** START OF EXTRACTED MATERIAL **

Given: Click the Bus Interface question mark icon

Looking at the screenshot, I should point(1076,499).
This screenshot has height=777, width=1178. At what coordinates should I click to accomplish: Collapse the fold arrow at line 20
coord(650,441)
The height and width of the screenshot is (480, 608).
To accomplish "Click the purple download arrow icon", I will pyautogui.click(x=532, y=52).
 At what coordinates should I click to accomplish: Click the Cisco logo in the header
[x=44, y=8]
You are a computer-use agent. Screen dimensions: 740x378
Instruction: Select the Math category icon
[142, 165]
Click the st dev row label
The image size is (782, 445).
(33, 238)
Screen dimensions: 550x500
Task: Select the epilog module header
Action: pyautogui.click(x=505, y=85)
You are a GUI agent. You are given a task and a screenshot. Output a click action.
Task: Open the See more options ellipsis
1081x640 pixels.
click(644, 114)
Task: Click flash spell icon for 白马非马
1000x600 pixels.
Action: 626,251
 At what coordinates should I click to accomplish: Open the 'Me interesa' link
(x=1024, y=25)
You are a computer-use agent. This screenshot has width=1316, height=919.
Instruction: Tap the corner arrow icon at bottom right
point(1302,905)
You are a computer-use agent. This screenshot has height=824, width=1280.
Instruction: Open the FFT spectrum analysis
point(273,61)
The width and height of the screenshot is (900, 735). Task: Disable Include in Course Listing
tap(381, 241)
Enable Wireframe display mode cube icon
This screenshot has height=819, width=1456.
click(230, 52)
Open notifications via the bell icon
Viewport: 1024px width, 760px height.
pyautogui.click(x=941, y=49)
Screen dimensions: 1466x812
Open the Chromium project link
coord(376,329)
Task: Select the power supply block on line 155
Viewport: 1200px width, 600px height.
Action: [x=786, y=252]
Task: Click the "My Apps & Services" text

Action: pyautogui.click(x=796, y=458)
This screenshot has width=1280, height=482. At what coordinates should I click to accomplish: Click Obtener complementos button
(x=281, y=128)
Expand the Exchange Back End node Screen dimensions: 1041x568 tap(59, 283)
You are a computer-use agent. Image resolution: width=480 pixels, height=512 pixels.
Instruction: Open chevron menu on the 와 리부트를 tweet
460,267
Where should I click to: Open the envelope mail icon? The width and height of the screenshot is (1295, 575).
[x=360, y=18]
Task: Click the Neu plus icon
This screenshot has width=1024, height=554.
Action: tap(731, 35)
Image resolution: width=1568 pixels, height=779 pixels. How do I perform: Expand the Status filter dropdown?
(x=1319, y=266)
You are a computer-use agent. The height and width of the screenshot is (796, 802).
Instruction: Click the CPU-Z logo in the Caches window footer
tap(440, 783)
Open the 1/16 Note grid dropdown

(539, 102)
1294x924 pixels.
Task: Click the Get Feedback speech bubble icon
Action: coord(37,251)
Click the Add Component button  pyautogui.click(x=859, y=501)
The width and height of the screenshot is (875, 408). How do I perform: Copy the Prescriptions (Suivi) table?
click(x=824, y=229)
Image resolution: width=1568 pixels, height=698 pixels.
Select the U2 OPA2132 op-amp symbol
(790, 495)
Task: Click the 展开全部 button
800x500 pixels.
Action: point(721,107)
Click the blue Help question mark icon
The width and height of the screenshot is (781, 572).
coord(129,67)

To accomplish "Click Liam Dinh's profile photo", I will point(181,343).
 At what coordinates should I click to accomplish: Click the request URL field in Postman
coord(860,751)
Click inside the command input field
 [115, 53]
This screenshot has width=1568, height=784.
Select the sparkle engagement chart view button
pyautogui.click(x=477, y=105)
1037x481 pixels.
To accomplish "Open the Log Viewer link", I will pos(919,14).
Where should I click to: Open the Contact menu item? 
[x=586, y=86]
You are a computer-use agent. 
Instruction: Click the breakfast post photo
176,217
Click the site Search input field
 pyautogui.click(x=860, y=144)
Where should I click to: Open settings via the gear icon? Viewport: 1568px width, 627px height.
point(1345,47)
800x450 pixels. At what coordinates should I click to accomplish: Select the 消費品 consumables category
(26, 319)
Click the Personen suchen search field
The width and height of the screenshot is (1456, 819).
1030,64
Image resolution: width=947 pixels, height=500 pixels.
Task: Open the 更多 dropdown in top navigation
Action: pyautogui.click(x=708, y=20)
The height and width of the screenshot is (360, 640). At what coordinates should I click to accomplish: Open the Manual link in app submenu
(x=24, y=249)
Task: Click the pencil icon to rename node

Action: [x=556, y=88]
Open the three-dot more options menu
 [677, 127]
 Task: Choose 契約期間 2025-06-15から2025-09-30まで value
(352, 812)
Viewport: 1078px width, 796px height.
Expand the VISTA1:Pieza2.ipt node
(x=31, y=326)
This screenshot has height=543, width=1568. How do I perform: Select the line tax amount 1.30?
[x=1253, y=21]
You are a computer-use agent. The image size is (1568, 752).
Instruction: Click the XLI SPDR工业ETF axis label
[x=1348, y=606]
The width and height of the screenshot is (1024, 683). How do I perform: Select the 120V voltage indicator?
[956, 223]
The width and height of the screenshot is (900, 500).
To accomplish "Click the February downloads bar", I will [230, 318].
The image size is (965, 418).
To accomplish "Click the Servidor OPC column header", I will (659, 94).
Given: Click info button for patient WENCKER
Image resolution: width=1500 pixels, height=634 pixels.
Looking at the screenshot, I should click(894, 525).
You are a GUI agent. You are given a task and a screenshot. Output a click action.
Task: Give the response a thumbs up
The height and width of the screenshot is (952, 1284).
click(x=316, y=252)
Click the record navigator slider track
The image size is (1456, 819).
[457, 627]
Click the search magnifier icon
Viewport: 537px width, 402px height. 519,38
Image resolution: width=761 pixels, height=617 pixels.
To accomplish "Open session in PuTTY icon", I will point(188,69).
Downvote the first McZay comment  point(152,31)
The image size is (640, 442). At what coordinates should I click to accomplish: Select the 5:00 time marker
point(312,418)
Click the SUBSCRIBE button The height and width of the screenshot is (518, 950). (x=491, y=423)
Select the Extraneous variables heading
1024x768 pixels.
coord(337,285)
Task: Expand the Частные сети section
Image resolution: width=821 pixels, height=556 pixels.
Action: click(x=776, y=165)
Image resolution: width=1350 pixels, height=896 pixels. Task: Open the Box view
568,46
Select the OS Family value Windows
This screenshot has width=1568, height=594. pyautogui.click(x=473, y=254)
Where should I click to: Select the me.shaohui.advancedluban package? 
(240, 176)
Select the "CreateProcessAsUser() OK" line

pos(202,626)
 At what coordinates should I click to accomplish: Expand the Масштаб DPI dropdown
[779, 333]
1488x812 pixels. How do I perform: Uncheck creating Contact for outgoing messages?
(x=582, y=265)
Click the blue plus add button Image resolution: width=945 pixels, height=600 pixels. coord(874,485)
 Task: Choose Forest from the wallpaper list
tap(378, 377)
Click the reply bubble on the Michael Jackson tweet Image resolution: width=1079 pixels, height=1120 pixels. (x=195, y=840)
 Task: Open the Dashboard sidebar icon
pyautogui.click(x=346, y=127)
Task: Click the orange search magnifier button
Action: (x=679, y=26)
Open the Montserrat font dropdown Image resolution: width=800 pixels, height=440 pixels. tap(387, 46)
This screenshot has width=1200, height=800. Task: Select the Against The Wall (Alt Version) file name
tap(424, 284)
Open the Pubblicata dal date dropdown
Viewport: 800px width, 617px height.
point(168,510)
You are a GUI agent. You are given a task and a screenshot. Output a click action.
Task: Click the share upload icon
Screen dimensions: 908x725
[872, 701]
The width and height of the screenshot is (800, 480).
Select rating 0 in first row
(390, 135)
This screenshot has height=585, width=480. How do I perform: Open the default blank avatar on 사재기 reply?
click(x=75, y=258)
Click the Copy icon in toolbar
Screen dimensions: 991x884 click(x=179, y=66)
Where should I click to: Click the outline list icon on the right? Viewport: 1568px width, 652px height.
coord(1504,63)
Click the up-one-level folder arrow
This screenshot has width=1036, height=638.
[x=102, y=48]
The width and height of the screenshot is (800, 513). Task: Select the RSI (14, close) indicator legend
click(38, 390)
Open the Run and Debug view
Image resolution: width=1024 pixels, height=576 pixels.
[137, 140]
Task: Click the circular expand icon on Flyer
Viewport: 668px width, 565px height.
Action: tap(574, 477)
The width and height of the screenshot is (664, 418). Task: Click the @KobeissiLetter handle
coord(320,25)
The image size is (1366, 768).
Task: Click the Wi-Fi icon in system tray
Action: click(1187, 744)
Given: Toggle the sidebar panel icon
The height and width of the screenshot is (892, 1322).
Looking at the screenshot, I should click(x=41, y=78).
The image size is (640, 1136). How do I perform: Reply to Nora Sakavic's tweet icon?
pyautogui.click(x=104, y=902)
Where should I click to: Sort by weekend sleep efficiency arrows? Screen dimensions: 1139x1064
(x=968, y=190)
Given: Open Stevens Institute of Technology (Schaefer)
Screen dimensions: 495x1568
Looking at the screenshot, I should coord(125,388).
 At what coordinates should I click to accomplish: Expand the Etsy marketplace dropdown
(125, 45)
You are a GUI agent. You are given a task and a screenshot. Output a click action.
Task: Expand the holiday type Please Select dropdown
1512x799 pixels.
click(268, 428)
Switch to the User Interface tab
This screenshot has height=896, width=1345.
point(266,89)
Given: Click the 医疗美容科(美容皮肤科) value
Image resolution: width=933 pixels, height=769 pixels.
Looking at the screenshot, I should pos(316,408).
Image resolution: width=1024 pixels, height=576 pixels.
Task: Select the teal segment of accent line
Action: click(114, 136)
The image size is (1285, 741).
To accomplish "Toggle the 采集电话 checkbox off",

** END OF EXTRACTED MATERIAL **

Reproduce the lines above verbatim, from the line with "Task: Choose Forest from the wallpaper list" to the line with "point(168,510)", and output nothing besides them.

 Task: Choose Forest from the wallpaper list
tap(378, 377)
Click the reply bubble on the Michael Jackson tweet Image resolution: width=1079 pixels, height=1120 pixels. (x=195, y=840)
 Task: Open the Dashboard sidebar icon
pyautogui.click(x=346, y=127)
Task: Click the orange search magnifier button
Action: (x=679, y=26)
Open the Montserrat font dropdown Image resolution: width=800 pixels, height=440 pixels. tap(387, 46)
This screenshot has width=1200, height=800. Task: Select the Against The Wall (Alt Version) file name
tap(424, 284)
Open the Pubblicata dal date dropdown
Viewport: 800px width, 617px height.
point(168,510)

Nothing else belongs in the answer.